§ Extracted text:

[olug] remote password changes

Daniel Pfile daniel at pfile.net
Wed May 31 18:38:50 UTC 2006


Sorry guys, I don't think you can pass the password on the command  
line. passwd is interactive only. You could use an expect script to  
do it.

----
#!/path/to/expect
set password [index $argv 2]
spawn passwd [index $argv 1]
expect "*password:"
send "$password\r"
expect "*password:"
send "$password\r"
expect eof
----

That would still show the password in a ps output. You're also going  
to see it locally on the machine that you ran the ssh client from,  
and have it in your bash history. You could modify the ARGV after  
grabbing it in the script, but you'd still be able to catch it while  
the program starts up. If you could dump a mode 600 file somewhere on  
the filesystem without that being shown in the process output (don't  
use echo) you could read that in and use it to change the password.

rpasswd is an option, but that's designed if you have one nis master  
server to run the deamon on and have your clients change their  
password remotely from their workstation.

If this is something you have to do all the time with different users  
I'd look into switching over to ldap or (ick) NIS. It's the right way  
to do that sort of thing. OpenLDAP works good, but I just set up some  
Fedora Directory Servers multimaster that are running great too,  
they're not integrated with pam/nss yet, since we mostly use them for  
web stuff.

§ Information supplied:
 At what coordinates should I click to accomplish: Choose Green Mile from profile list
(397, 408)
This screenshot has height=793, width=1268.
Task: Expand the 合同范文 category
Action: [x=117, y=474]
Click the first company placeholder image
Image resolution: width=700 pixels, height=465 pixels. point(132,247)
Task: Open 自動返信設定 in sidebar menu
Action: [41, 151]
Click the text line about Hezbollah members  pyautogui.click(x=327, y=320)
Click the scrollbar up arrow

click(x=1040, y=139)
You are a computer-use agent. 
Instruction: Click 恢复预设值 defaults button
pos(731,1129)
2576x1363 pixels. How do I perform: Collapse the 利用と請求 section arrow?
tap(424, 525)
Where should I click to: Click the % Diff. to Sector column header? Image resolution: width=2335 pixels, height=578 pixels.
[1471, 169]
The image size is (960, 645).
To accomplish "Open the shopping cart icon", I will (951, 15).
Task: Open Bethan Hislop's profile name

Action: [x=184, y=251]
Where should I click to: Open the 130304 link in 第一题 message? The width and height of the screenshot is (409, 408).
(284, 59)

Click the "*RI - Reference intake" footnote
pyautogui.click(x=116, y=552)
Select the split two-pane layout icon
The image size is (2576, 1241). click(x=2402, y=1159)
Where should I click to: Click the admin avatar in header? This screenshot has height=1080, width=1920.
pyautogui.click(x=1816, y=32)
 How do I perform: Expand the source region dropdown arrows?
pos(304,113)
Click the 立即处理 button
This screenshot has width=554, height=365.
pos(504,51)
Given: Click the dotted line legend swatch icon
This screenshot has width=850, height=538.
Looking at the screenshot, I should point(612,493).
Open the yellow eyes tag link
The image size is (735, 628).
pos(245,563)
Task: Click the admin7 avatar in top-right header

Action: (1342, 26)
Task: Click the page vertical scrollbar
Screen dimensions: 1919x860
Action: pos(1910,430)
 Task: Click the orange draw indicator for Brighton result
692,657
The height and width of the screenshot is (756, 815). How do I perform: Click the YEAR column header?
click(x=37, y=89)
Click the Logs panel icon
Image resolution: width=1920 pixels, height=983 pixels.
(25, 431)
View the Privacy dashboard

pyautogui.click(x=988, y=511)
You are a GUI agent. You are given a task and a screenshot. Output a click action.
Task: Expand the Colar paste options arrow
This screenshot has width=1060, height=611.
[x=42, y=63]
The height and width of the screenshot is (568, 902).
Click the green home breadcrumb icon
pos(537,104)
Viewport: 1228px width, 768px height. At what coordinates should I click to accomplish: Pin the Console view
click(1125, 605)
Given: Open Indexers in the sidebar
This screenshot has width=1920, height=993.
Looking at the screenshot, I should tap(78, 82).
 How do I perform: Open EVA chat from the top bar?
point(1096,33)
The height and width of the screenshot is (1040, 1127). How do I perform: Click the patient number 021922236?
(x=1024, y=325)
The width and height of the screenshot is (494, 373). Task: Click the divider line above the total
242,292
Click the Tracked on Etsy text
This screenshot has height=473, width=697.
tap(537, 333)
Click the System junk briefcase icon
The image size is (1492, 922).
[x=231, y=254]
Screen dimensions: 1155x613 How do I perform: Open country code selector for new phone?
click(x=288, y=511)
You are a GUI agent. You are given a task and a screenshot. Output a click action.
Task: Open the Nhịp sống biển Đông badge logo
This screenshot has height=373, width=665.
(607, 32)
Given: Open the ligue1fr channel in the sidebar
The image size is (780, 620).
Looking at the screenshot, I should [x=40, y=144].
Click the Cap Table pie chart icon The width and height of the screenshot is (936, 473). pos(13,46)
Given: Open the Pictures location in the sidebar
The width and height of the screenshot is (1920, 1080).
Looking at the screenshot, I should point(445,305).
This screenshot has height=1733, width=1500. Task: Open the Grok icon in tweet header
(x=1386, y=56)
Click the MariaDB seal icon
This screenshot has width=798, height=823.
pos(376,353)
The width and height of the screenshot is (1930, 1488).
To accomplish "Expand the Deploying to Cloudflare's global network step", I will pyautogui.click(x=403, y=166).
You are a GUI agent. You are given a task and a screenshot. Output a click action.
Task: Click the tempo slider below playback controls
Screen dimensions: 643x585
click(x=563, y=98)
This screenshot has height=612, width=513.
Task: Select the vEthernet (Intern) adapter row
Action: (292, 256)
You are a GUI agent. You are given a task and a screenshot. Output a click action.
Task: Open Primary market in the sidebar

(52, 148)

§ Exercise tasks:
1 – In the mailing-list post about remote password changes, what did the writer recently set up as multimaster?
2 – The mailing-list post about remote password changes warns that the password could still be seen even with the expect script. List every place it names.
3 – Pick up the mailing-list post about remote password changes after its final sentence and keep writing it.

§ Task-by-task answers:
1 – Some Fedora Directory Servers.

2 –
- In a ps output
- Locally on the machine the ssh client was run from
- In the bash history

3 –
-- Daniel

On May 31, 2006, at 12:59 PM, Will Langford wrote:

> Without user security being a big issue, using rsh or ssh to do the  
> passwd
> command would fit the bill without extra abstraction to hide password
> changes.  To rehash rsh / ssh ways of doing it:
>
> rsh remote.machine.com passwd username new-password
> ssh remote.machine.com passwd username new-password
>
> The user you're rsh/ssh'ing from will need to have sufficient  
> priveleges on
> the remote machine in order to change that person's password (unsecure
> example: doing the rsh/ssh as root, with PermitRootLogin set to  
> true in
> /etc/ssh/sshd_config on the target system).
>
> To avoid password prompts for the ssh/rsh logins, key usage would  
> be highly
> suggested.
>
> Lastly, I'm not entirely sure how to check the return value of the  
> command
> executed to see if it changed the password properly.  If you need  
> to check
> if the password was changed or not.... just bug us about it.
>
> -----
>
> In response to Ryan Stille's mysql 'ps aux' hiding by mysql... a  
> program can
> change it's 'command line' shown in 'ps aux', and some security  
> conscious
> coders look for password switches / passwords in the command line  
> and blank
> them out manually.  I've done similar under linux in C a year or  
> two ago,
> but forgot the details.  If any coder is curious, just bug me and  
> I'll dig
> up the sauce.
>
> -Will
>
> On 5/31/06, webtrekker at cox.net <webtrekker at cox.net> wrote:
>>
>> Hi Will,
>>
>> Security isn't a major concern, all of the machines are in an  
>> isolated
>> network.  Mainly I would like to be able to have a list of servers  
>> and
>> reference that list with a script that would then ssh to each in  
>> turn and
>> change one users password on each.
>> I don't relish the idea of spending all day ssh'ing to each  
>> machine to do
>> this by hand.
>>
>> I will be experimenting with your ideas today.  Thanks!
>>
>> ---- Will Langford <unfies at gmail.com> wrote:
>>> not overly secure, but you can either have a sudo account that  
>>> you log
>>> into... and have your ssh connection spawn a password change  
>>> script...
>> ie:
>>>
>>> ssh passchangeuser at host password_change.sh targetuser targetpassword
>>>
>>> Where password_change.sh is a front end to passwd.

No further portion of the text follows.